House Speaker Will Weatherford, R-Wesley Chapel, said last week he wants a “massive expansion” of school choice efforts this year, including beefing up the scholarship program that redirects hundreds of millions of potential tax dollars from public budgets into private schools.

The move is giving Democrats and their allies more campaign talking points as they strive to portray Scott and his party as indifferent to public schools and eager to shift tax dollars into private hands.

“We’re definitely concerned about an expansion of this corporate voucher program,” said Mark Pudlow, a spokesman for the Florida Education Association. “The schools that receive state money through this program aren’t accountable.”

The Florida Tax Credit Scholarship Program will spend as much as $286 million this year to send 59,674 low-income students, mostly black or Hispanic, to more than 1,400 private schools across the state, three-fourths of them faith-based. The program, created in 2002, gives corporations dollar-for-dollar tax credits in exchange for donations they make to a private, non-profit group, which then passes the money to low-income parents for private school tuition.

Under legislation sponsored by Weatherford in 2010, the program’s funding was allowed to grow annually and will reach $357.8 million in scholarship money next year.

But Weatherford doesn’t think that’s enough.

He was joined last week by Senate President Don Gaetz, D-Niceville, in saying that broadening the program will be a priority when the Legislature convenes March 4.

Weatherford offered no specifics. But program supporters say almost 35,000 more students may be interested in drawing scholarships, which could demand an additional $150 million for the program.
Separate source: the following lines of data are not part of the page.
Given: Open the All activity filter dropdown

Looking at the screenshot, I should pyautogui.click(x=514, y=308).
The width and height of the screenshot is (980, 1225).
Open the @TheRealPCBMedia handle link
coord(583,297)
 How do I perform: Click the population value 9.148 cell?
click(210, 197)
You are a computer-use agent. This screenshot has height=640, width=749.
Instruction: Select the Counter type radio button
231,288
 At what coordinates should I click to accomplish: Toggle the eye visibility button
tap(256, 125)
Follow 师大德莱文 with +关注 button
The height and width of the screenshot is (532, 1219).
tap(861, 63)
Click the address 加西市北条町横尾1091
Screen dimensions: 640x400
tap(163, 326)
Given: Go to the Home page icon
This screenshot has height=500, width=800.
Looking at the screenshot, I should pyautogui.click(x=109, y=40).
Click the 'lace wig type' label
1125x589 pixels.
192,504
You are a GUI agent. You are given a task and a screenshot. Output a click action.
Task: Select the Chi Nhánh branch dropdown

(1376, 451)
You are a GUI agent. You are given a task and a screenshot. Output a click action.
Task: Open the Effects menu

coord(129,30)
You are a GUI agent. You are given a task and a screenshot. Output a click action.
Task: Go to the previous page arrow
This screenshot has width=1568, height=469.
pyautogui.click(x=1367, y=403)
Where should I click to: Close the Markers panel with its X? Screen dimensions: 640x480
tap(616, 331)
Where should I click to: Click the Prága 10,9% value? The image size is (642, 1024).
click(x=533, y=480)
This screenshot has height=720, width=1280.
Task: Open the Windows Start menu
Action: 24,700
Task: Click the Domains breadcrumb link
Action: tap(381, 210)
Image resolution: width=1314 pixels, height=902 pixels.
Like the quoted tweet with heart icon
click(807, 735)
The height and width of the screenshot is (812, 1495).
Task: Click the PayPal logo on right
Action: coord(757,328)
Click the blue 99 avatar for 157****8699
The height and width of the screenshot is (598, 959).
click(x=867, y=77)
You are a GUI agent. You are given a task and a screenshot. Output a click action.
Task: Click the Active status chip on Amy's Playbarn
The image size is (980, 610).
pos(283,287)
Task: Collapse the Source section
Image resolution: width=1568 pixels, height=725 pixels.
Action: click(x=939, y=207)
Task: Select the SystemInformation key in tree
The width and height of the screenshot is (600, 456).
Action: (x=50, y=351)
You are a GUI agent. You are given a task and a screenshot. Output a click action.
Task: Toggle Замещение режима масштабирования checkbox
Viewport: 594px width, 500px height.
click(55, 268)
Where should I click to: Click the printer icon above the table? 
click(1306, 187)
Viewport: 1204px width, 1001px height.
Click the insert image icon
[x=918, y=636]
“We’re going to do a massive expansion of choice for families,” Weatherford said.

Full story here:

Tags: , , , ,

2 Responses to “School choice politics could hurt Scott’s reach out on public schools”

  1. Dave Says:

    Wrong, unconstitutional, self-serving, damaging to children in Florida…should I go on?

  2. Joe Says:

    Just imagine the reaction affluent parents and all those working 2nd jobs so they can afford private school for their child will have to this ridiculous proposal. And after paying $12k in tuition, still have to endure their child sitting next to a potential bad influence who’s parents didn’t pay a dime for them to be there just like they would have done in public school . The same thing applies to the total school choice idea some in the GOP are floating. Why do I pay more in taxes to maintain a home in a district with good public schools or sacrifice some of life’s pleasures to pay for private school? So I can choose to isolate my child from the bad elements in our society and have the best chance of him or her getting a good education of course. I don’t want the thug life culture bussed into my child’s private school. Where is my right to choose what I want for my child in this proposal? This may sound cold but that’s human nature people. Think about it, if republicans were the least bit concerned about the plight of the disenfranchised we would have had single payer health care and free university education for all regardless of ones ability to pay many years ago. This proposal is nothing more than the GOP’s zeal to strip funds from a government based union backed employer to private enterprise where the cost of doing business is much less because workers are not protected. It’s an assault against the public school system in general which so many in the GOP feel is nothing but a bastion of liberal indoctrination. So be careful what you wish for (vote for) because it can backfire in a big way. The have’s want as much segregation from the have not’s as legally possible and as far as their concerned it’s for a good reason. Leave private school to the people who are willing to pay for it and public tax dollars for the public school system as intended and everything will be fine. Screw with the balance of nature on this issue and pay the consequences.